SETTLE campaigner and local champion, Althea Shevill, has died at the age of 78.

Althea suffered a devastating stroke in 2009 and, confined to her motorised wheelchair, became a local champion for disability rights and access.

Before her illness Althea was chair of Churches Together in Settle and campaigned on ‘green’ issues before they were topical. She served on Settle’s twinning committee which created links with Banyuls-sur-Mer in France and was a ‘friend’ of the town’s Victoria Hall, Airedale Hospital NHS Trust and the Settle to Carlisle railway.

In the churches Althea helped to run the summer holiday club and was active in the Mothers’ Union.

Confined to her wheelchair Althea would arrive at Messy Church dressed as a Friesian cow with inflated pink marigold gloves for udders, or as a bishop with mitre and chasuble.

Althea, née McClean, was the daughter of a Baptist minister and was born in Accrington before the McCleans moved to Leeds. Althea was Head Girl of the new Hillside Secondary School in Beeston, trained as a secretary and became one of the youngest ever Girl Guide Commissioners.
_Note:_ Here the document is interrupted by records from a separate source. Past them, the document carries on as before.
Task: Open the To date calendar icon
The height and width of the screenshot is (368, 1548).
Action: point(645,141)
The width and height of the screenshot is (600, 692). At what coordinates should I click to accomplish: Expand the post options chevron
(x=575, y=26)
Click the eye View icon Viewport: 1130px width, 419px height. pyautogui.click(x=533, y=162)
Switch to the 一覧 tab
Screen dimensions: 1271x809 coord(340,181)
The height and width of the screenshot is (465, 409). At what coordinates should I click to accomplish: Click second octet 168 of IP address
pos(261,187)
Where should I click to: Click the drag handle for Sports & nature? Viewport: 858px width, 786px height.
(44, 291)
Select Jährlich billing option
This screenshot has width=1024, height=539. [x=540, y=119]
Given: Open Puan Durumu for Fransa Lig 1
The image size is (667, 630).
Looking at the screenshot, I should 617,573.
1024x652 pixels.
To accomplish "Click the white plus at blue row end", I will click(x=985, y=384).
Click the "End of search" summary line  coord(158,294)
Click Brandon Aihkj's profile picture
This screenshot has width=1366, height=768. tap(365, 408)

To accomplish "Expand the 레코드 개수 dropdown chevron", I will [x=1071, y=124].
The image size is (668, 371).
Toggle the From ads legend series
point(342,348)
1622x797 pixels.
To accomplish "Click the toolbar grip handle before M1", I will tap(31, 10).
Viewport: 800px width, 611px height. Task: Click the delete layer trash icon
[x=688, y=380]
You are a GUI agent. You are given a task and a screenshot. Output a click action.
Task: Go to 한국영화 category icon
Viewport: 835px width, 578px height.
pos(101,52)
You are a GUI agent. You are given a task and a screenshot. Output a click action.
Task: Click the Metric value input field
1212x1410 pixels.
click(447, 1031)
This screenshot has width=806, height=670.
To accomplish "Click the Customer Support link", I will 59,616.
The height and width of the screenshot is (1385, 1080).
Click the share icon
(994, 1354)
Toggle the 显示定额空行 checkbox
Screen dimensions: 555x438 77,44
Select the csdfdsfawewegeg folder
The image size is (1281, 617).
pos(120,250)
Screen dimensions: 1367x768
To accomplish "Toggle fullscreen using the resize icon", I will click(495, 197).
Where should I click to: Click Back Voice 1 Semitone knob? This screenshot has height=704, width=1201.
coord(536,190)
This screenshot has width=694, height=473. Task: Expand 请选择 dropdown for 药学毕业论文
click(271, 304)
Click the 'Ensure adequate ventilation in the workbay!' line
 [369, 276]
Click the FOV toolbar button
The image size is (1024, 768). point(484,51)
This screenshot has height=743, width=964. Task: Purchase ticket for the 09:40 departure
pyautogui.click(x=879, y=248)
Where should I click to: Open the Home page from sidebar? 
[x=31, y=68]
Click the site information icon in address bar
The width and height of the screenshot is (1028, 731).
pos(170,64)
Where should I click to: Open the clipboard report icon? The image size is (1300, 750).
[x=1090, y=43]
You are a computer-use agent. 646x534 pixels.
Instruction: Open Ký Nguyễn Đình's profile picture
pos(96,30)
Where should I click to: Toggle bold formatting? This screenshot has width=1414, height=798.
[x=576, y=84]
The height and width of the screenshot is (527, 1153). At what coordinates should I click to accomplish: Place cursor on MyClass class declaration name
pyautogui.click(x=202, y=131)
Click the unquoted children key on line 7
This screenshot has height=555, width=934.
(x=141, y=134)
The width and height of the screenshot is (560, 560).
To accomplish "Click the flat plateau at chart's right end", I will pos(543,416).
Althea met her future husband Ian at Beeston Hill Baptist Church where she sang in the choir.

In 1968 the couple moved to Giggleswick and Althea’s love of singing continued through Langcliffe Singers and Settle Voices.

Ian worked for Giggleswick School and Althea was a secretary to Dr Barry Brewster and also typed for Bill Mitchell and local campaigner Bob Leakey. Althea always made it her business to welcome fellow ‘offcumdens’ to the area. Before retiring to Settle she was a teaching assistant at Stainforth and Settle schools where she is remembered for cycling through the snow in her sandals.

To finance her love of travel and shopping Althea was an unlikely Avon lady, Tupperware host and leaflet distributor, assisted by two very reluctant daughters.

Althea did not let her stroke prevent a pilgrimage to Lourdes where she managed to break her hip. Wedged behind a door she was rescued by the French Fire Brigade.

Althea was a familiar figure around Settle, especially on market days, and her legacies include an indomitable spirit and championing of local facilities from swimming pools to railways. She leaves husband Ian, daughters Hilary and Fiona and three grandchildren.